The US may have been “led up the garden path” by Britain over a secret deal to allow them to get round a ban on cluster munitions, a former foreign office minister said yesterday.

Labour’s Chris Bryant, who steered the UK’s ratification of the ban through Parliament last year, insisted the legislation was too tightly drawn to allow any exceptions.

A diplomatic cable among thousands posted on the WikiLeaks website suggested the idea of a “case-by-case temporary storage exception” had the backing of then foreign secretary David Miliband.

It would allow America, for “specific missions”, to store cluster munitions on UK territory – such as the Indian Ocean Diego Garcia base – even after the 2013 date set for their final removal.

In the leaked report of a US/UK meeting, Nicolas Pickard, head of the Foreign Office security policy group, is reported as suggesting any deal be kept from MPs in the short term.

Argentina’s President ‘dominated by husband’

Argentina’s President Cristina Fernandez was “submissive” to her powerful husband who was a controlling “monster”, her former Cabinet chief told a US official, according to new US diplomatic cables.

Sergio Massa, who led Ms Fernandez’s cabinet in 2008 and 2009, said during a September 2009 meeting with a US diplomat that Ms Fernandez “deferred to her husband on all matters, and that in practice she only took orders”, according to a cable.

Ms Fernandez was married to former President Nestor Kirchner, who died on October 27.

A leaked cable said that during a dinner in November 2009 with US Ambassador to Argentina Vilma Martinez, Mr Massa described Argentina’s President as “submissive, withdrawn” and said she would be “much better without Nestor than she is with him”.

China calls WikiLeaks content ‘absurd’

China lashed out yesterday at WikiLeaks, dubbing its content “absurd”.

When asked about WikiLeaks, foreign ministry official Jiang Yu said China refused to comment on the “absurd content of their website,” giving no other details.
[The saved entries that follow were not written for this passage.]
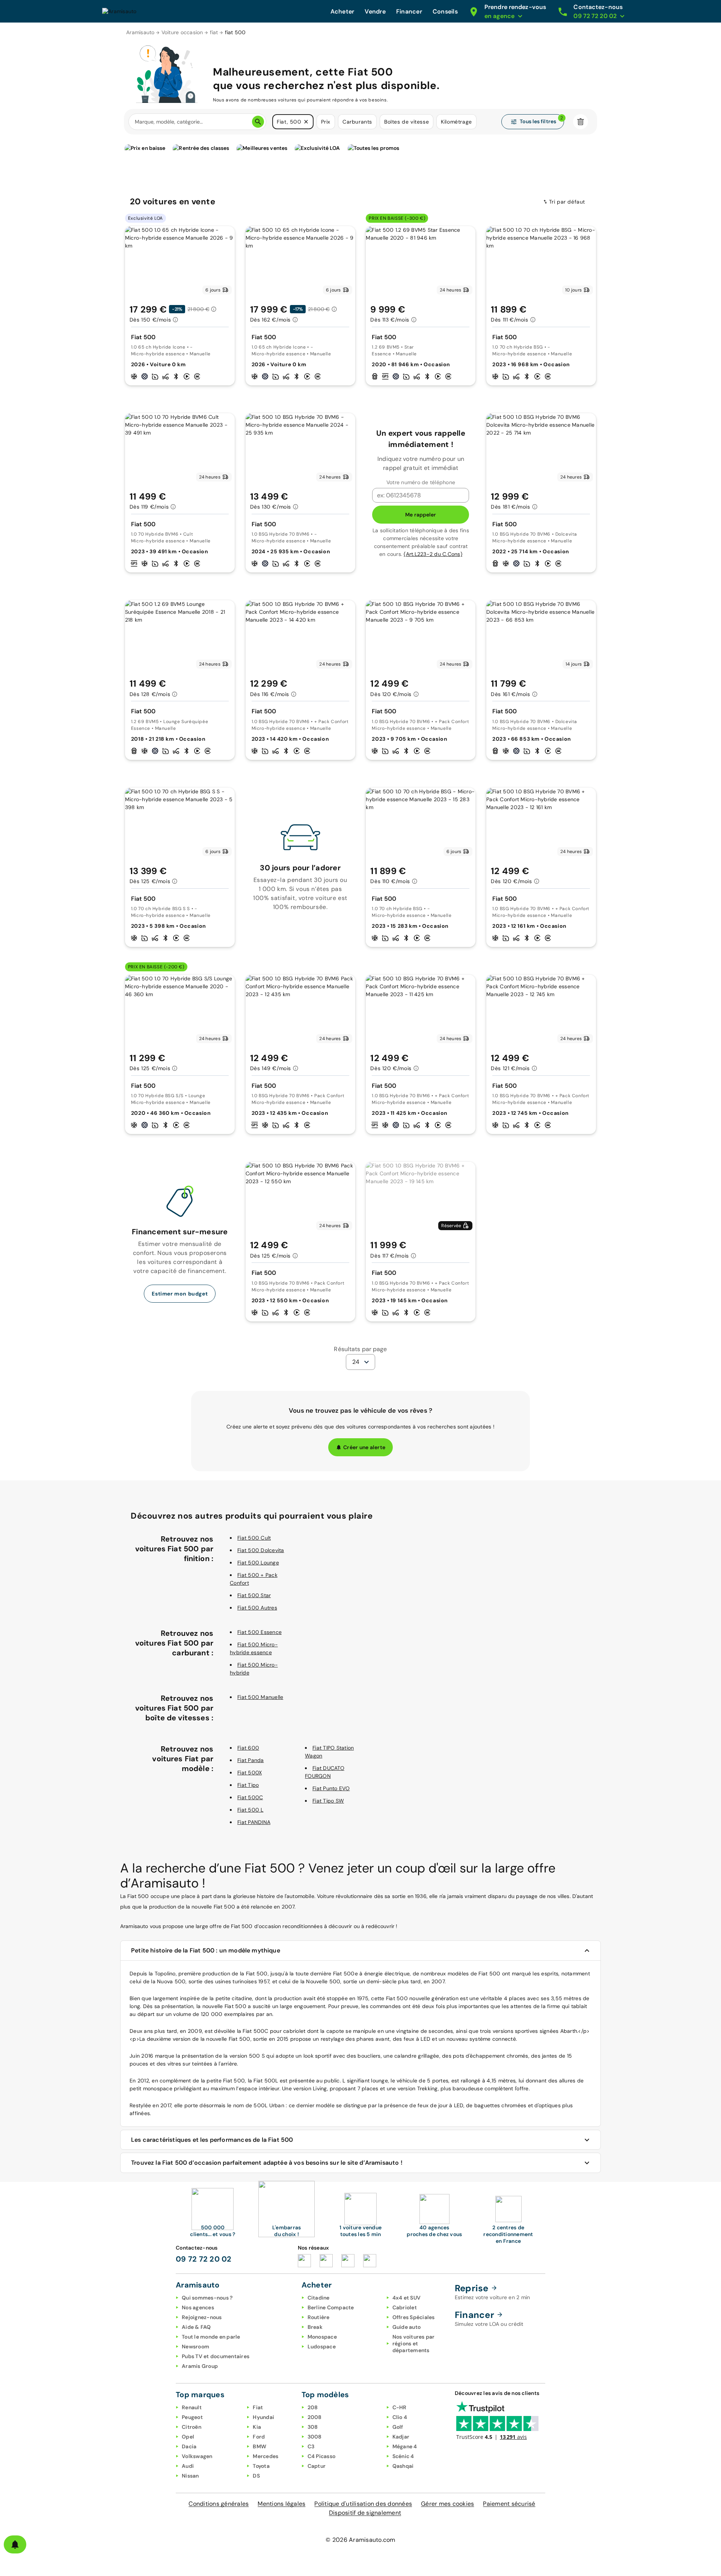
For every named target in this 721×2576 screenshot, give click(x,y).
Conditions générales (219, 2504)
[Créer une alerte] (15, 2544)
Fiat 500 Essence (259, 1632)
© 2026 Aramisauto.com (360, 2540)
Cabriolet (404, 2307)
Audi (188, 2466)
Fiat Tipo (248, 1785)
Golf (397, 2426)
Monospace (322, 2336)
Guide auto (406, 2327)
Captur (317, 2466)
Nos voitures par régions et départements (413, 2343)
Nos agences (198, 2307)
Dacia (189, 2446)
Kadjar (401, 2436)
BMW (259, 2446)
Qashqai (403, 2466)
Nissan (190, 2475)
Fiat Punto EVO (331, 1788)
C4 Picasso (322, 2456)
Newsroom (195, 2346)
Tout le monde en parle (211, 2336)
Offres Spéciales (413, 2317)
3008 (315, 2436)
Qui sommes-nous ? (207, 2297)
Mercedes (265, 2456)
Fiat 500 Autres (257, 1607)
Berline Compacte (331, 2307)
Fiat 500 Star (254, 1595)
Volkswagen (197, 2456)
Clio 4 (399, 2417)
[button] (306, 122)
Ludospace (322, 2346)
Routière (319, 2317)
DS (256, 2475)
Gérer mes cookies (447, 2504)
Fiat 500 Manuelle (260, 1697)
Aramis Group (200, 2366)
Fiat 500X (249, 1772)
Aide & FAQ (196, 2327)
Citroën (191, 2426)
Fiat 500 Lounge (258, 1562)
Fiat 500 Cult (254, 1537)
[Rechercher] (258, 122)
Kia (257, 2426)
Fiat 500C (250, 1797)
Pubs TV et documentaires (215, 2356)
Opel (188, 2436)
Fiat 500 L (250, 1809)
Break (315, 2327)
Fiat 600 (248, 1747)
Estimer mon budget (180, 1293)
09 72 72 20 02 (204, 2259)
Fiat (258, 2407)
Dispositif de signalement (365, 2513)
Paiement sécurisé (509, 2504)
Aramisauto (140, 32)
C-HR (399, 2407)
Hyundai (263, 2417)
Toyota (261, 2466)
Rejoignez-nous (202, 2317)
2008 (315, 2417)
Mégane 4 (404, 2446)
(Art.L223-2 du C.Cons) (433, 554)
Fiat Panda (250, 1760)
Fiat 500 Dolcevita (260, 1550)
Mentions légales (281, 2504)
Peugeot (192, 2417)
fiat (214, 32)
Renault (192, 2407)
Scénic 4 (403, 2456)
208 (313, 2407)
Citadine (319, 2297)
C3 (311, 2446)
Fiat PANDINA (253, 1822)
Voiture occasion (182, 32)
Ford (259, 2436)
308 (313, 2426)
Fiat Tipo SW (328, 1800)
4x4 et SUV (406, 2297)
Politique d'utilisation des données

Some of the documents contained allegations that China may have turned a blind eye to illicit exports of North Korean missile parts and that the top Chinese leadership was behind cyberattacks on Google and US targets.

China’s foreign ministry spokes-man Hong Lei on had urged the US to act on the issue, but refused to comment on individual leaks involving Beijing.
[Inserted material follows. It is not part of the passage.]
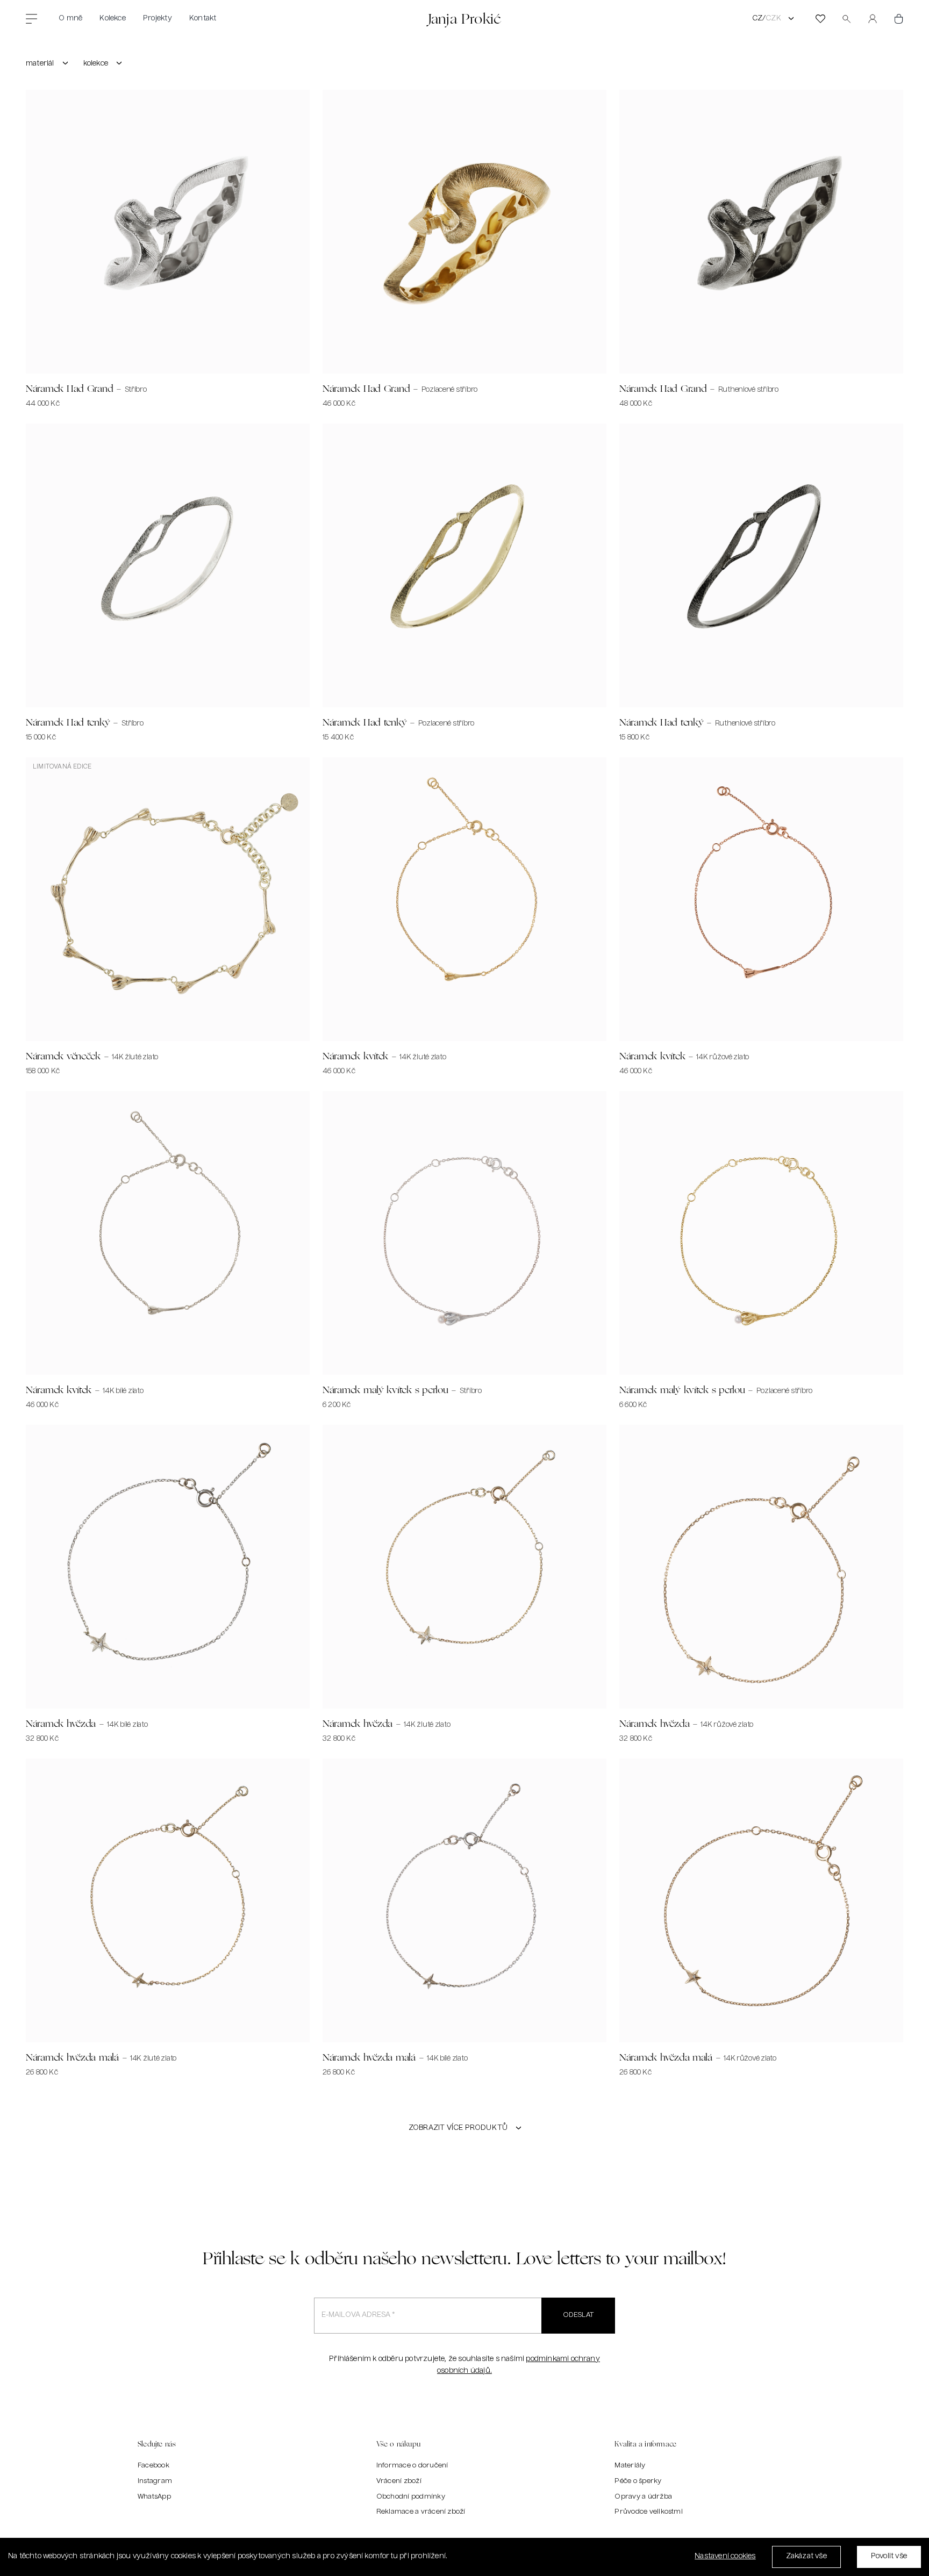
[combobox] (48, 64)
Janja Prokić (464, 19)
In one cable, Chinese officials are quoted as calling the erratic North Korean regime – China’s close ally – a “spoiled child”.

Sarkozy called Russian Foreign Minister a ‘liar’

French President Nicolas Sarkozy called Russian Foreign Minister Sergei Lavrov a “liar” during negotiations with Moscow following the August 2008 conflict with Georgia, according to a US memo.

Mr Sarkozy negotiated the ceasefire agreement that brought an end to the war, which saw Russian troops pour into Georgia to repel a Georgian military assault on Moscow-backed South Ossetia.

“...Sarkozy caught the Russian Foreign Minister Sergei Lavrov by the lapel of his jacket, and called him a liar...,” an American diplomat reported in a memo released by the whistle-blower website and quoted by French daily Le Monde.